### Items listed in a dataset

● ● ● ● ● ● ●

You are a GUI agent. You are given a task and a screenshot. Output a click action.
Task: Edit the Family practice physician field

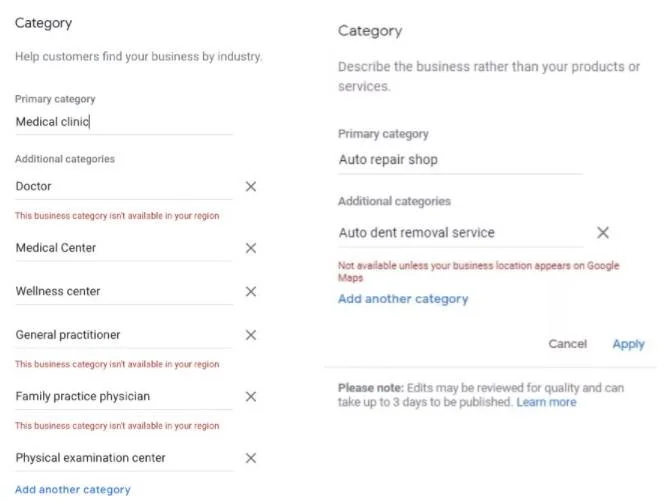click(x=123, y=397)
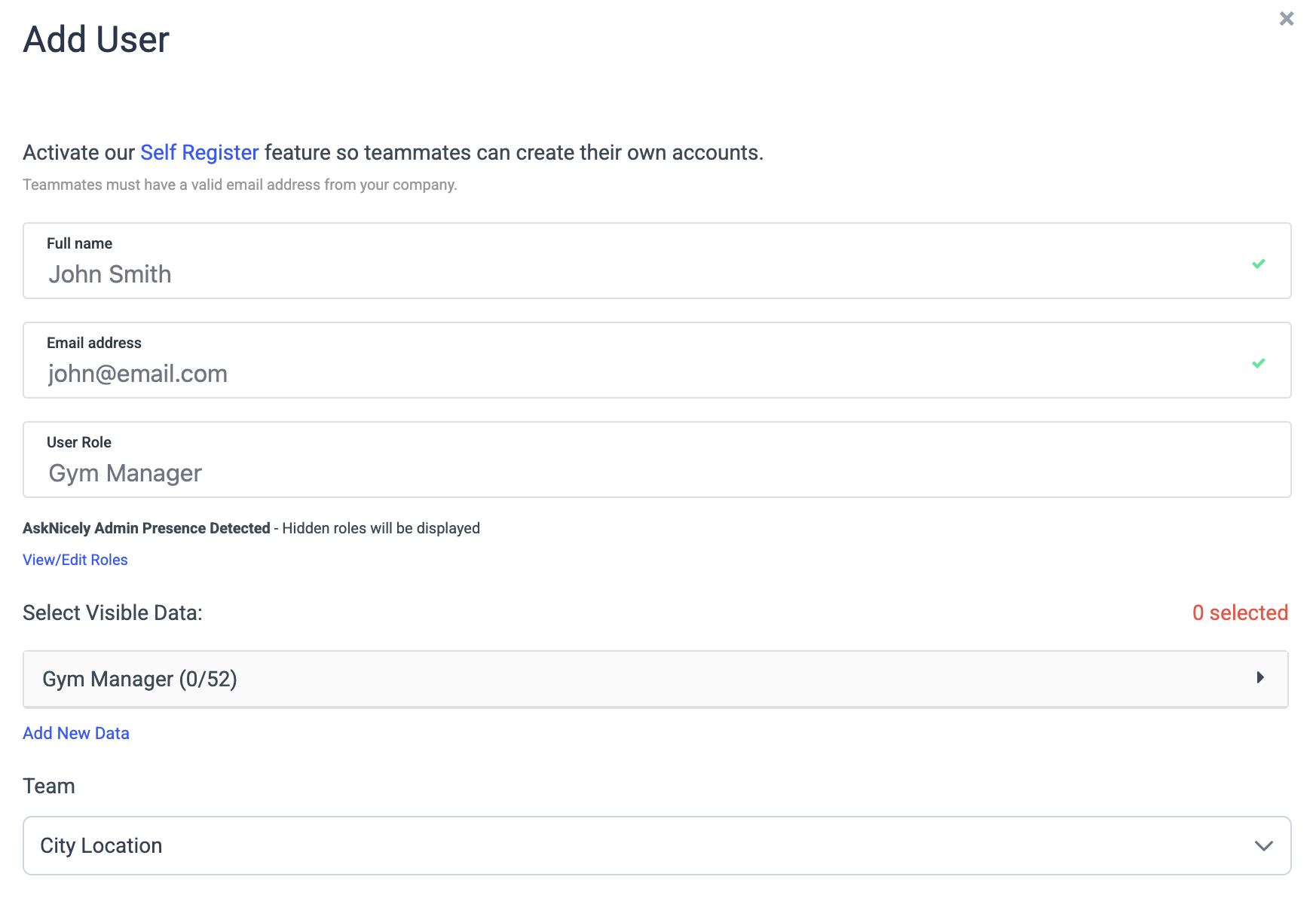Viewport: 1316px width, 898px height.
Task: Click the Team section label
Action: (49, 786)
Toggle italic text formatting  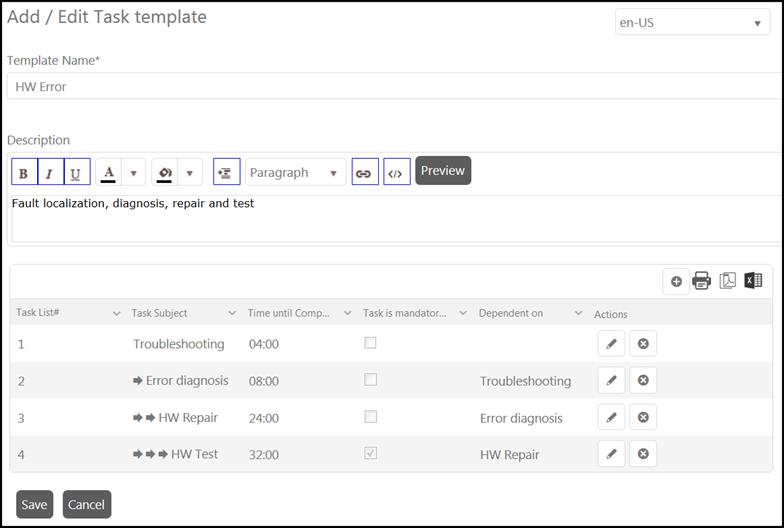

● ● ● ● ● ● ●

### To do
Output all of the entries verbatim, leaving out any images.

### Written solution
You are a GUI agent. You are given a task and a screenshot. Output a click action.
Task: Edit the Family practice physician field

click(x=123, y=397)
Viewport: 1316px width, 898px height.
Task: Click the Team section label
Action: (49, 786)
Toggle italic text formatting  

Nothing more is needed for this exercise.